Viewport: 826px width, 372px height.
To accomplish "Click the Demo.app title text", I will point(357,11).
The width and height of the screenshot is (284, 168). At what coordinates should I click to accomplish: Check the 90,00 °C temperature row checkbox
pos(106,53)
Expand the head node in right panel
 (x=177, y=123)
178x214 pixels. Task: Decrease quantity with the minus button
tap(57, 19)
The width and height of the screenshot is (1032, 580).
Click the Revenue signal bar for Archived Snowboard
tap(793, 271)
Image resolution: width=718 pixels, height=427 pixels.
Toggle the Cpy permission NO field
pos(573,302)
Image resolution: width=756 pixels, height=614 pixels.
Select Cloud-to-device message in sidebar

* * *

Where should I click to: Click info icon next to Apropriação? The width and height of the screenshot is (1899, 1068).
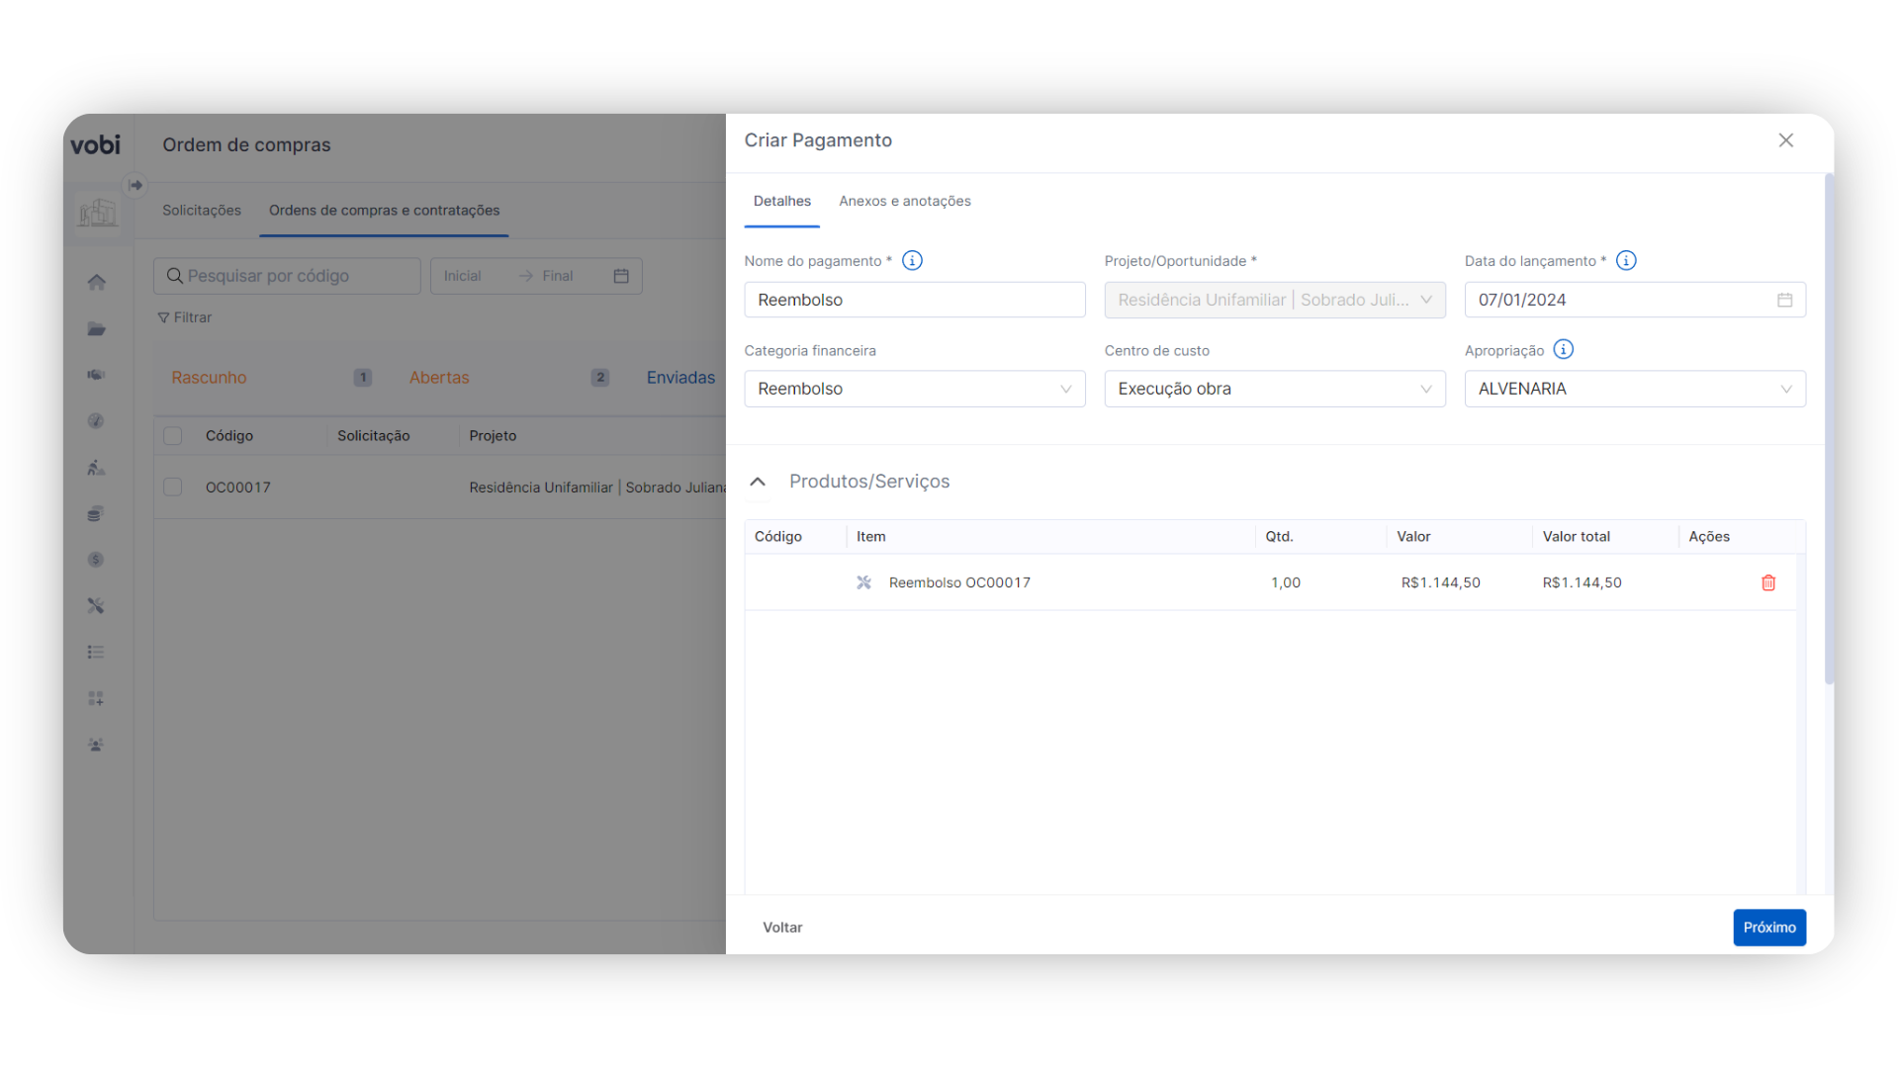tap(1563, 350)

* * *

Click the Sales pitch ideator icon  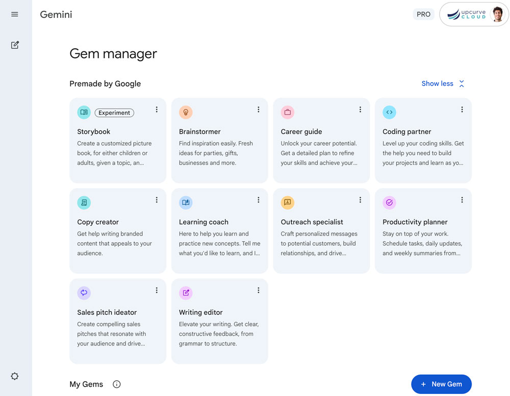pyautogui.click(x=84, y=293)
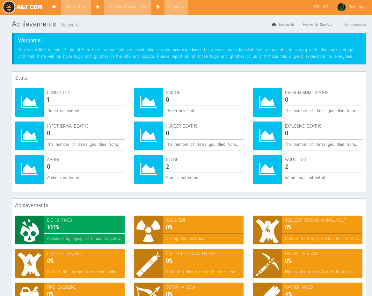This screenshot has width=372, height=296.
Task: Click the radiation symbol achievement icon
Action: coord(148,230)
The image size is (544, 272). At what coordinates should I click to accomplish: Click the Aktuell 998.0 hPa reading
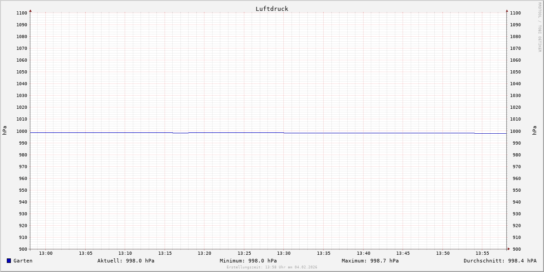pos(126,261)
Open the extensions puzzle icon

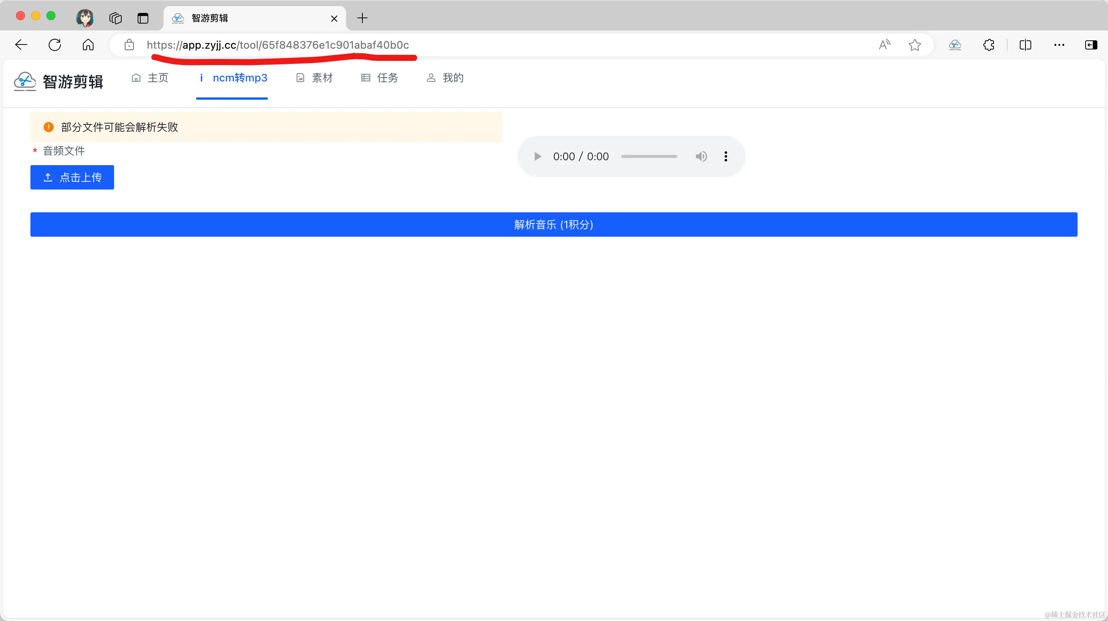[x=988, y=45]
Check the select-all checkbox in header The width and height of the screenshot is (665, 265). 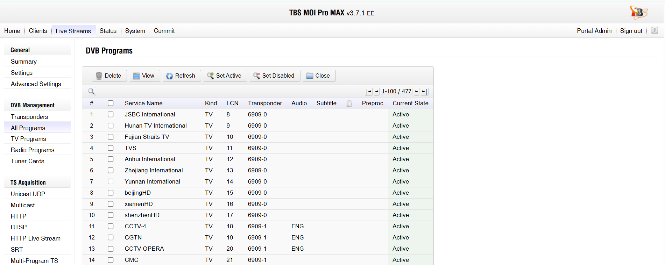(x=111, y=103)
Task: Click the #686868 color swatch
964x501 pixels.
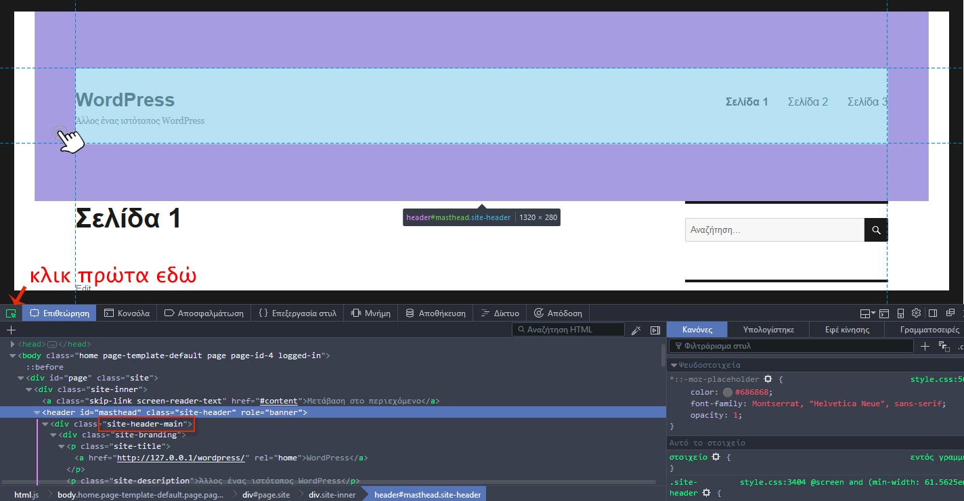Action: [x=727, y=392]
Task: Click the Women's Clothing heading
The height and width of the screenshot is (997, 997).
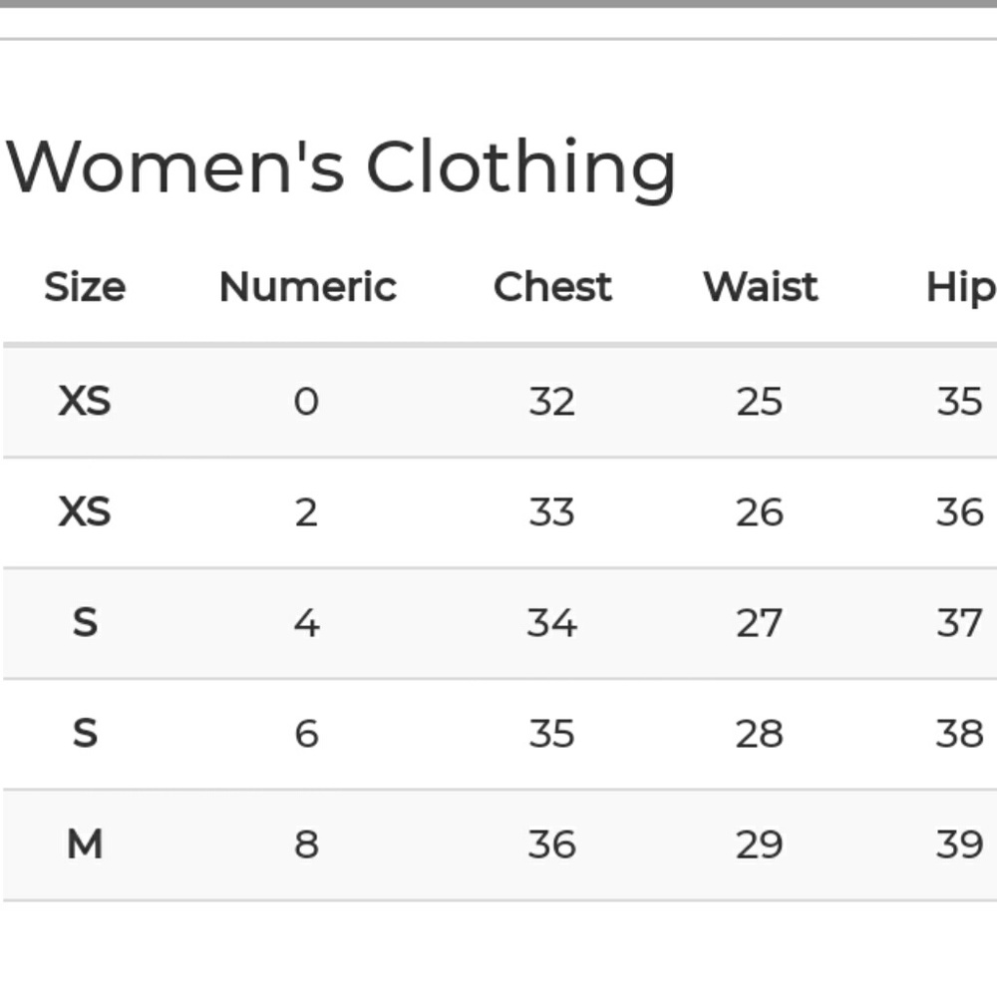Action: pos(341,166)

__Your objective__. Retype the stretch of records from the line that contains "178x214 pixels. Task: Decrease" through the line that contains "Select Cloud-to-device message in sidebar", keeping every character the same.

__Solution to this problem__.
178x214 pixels. Task: Decrease quantity with the minus button
tap(57, 19)
The width and height of the screenshot is (1032, 580).
Click the Revenue signal bar for Archived Snowboard
tap(793, 271)
Image resolution: width=718 pixels, height=427 pixels.
Toggle the Cpy permission NO field
pos(573,302)
Image resolution: width=756 pixels, height=614 pixels.
Select Cloud-to-device message in sidebar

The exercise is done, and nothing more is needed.